• BRIEF
For this exercise, restate word for word only the lines from the one containing "Viewport: 644px width, 364px" through the last line below. Pictures do not get copied.

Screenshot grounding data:
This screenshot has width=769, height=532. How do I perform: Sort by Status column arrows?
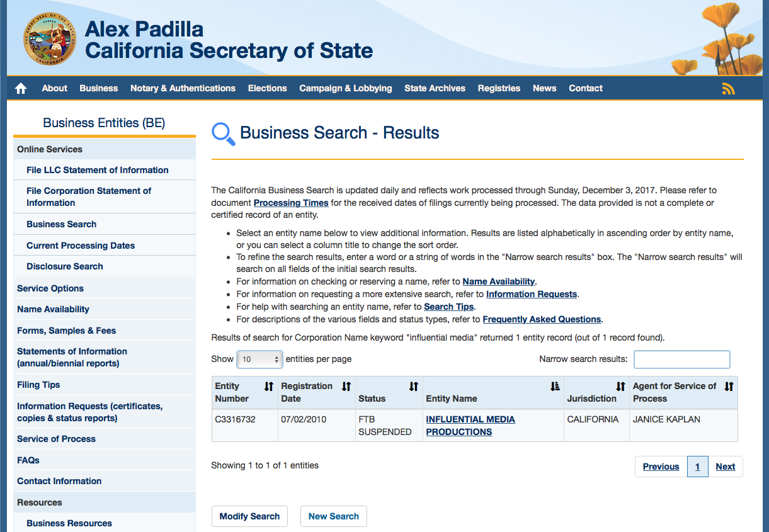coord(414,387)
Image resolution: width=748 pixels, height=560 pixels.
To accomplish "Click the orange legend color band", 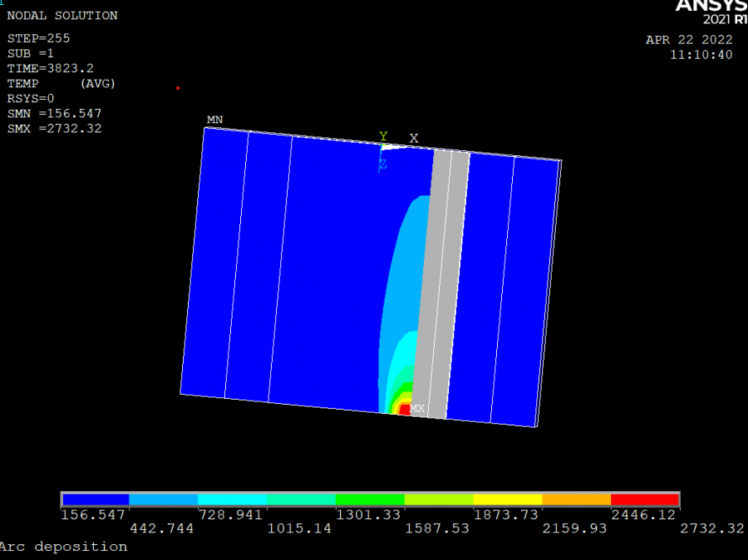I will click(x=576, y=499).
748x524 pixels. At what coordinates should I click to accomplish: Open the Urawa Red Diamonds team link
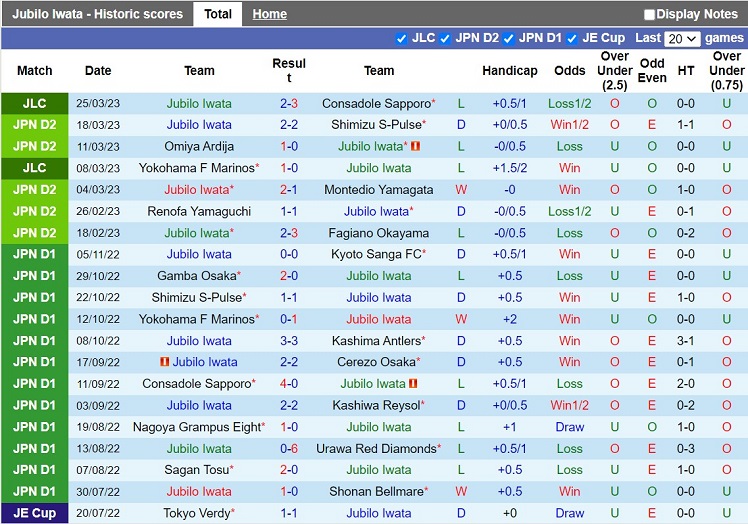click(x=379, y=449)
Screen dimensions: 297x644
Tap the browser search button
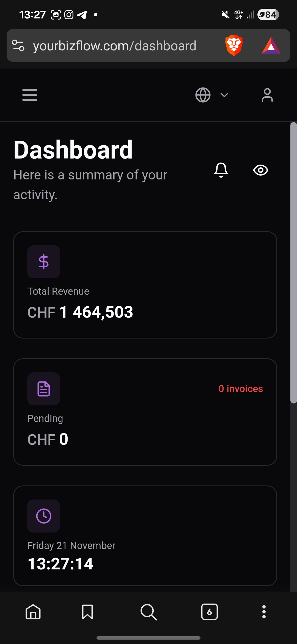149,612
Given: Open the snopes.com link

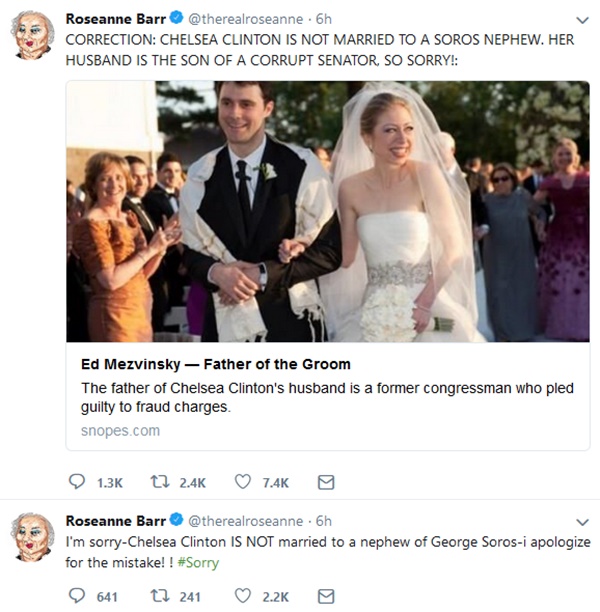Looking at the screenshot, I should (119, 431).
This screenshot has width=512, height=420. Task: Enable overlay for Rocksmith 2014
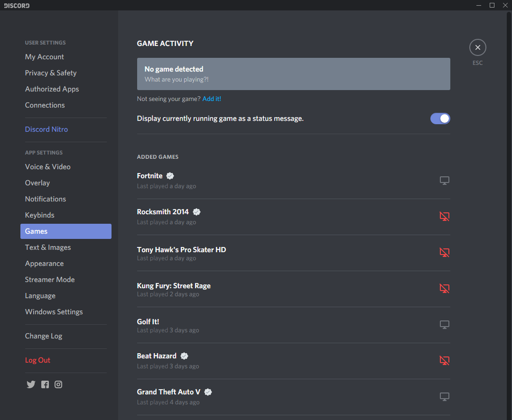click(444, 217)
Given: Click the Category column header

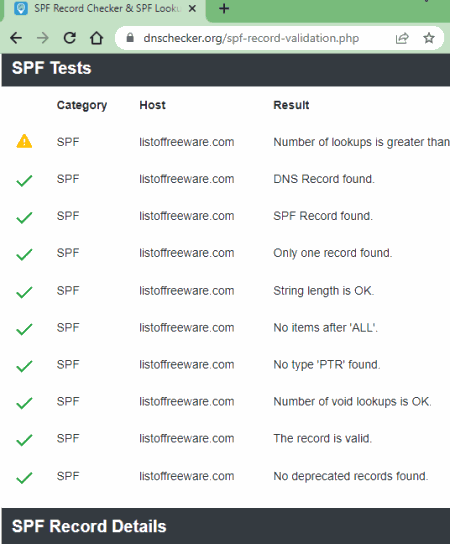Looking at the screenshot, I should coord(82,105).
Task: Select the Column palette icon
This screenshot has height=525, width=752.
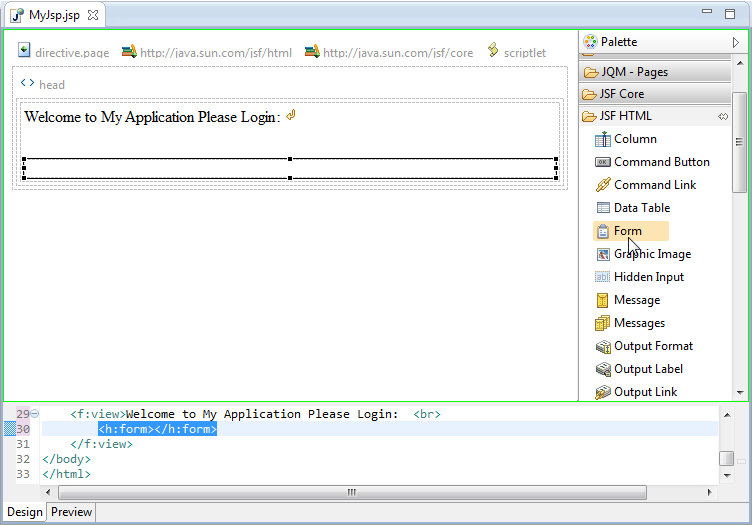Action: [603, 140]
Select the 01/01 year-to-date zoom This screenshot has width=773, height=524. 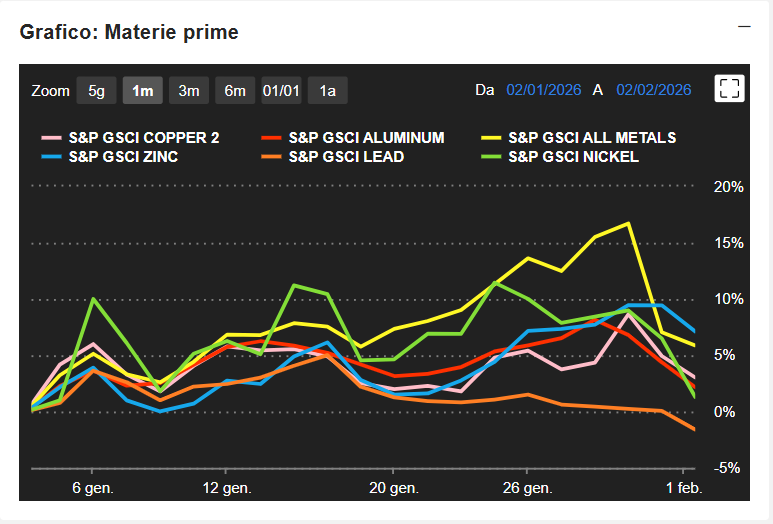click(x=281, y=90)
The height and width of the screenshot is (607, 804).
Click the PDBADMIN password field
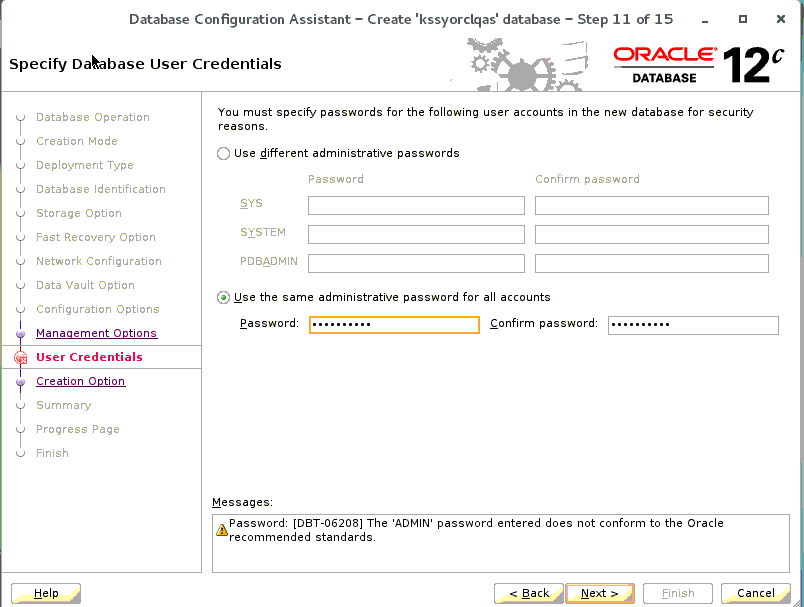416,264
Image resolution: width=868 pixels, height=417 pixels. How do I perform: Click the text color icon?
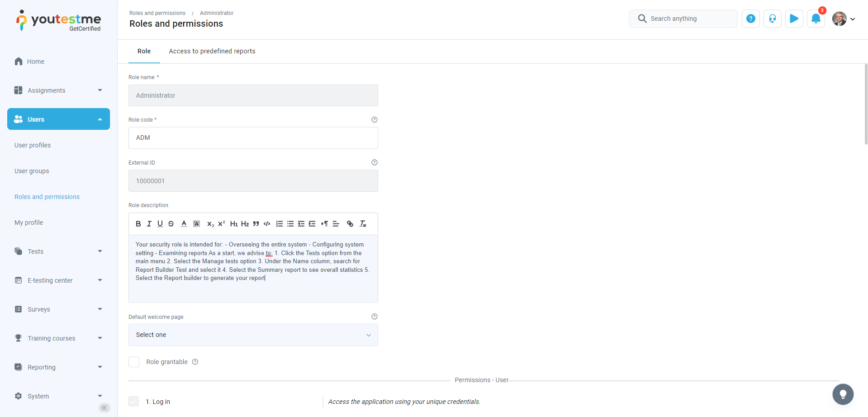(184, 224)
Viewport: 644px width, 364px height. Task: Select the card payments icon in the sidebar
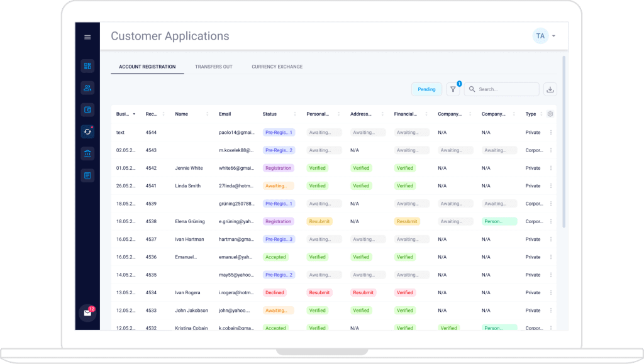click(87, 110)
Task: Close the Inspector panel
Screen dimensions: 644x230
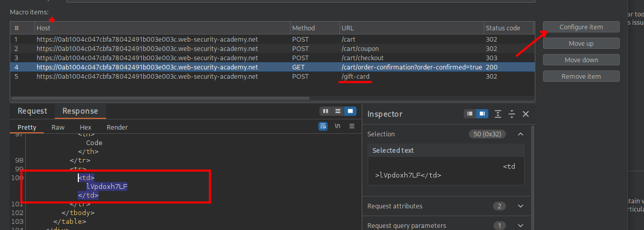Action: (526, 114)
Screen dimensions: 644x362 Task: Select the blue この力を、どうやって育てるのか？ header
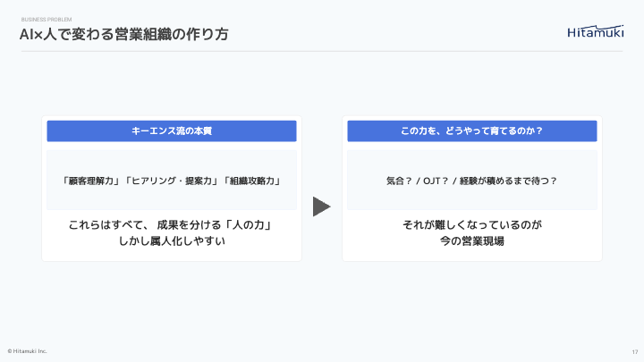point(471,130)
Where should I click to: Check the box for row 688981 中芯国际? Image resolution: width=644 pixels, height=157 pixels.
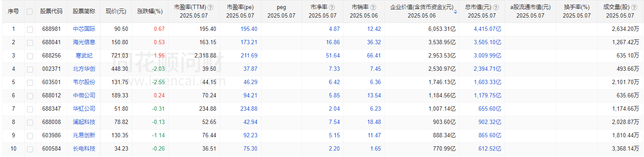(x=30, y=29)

• WRITTEN SOLUTION
Viewport: 644px width, 364px height. Task: Select the card payments icon in the sidebar
click(87, 110)
Task: Close the Inspector panel
Screen dimensions: 644x230
Action: (526, 114)
Screen dimensions: 644x362 Task: Select the blue この力を、どうやって育てるのか？ header
point(471,130)
Where should I click to: Check the box for row 688981 中芯国际? Image resolution: width=644 pixels, height=157 pixels.
(x=30, y=29)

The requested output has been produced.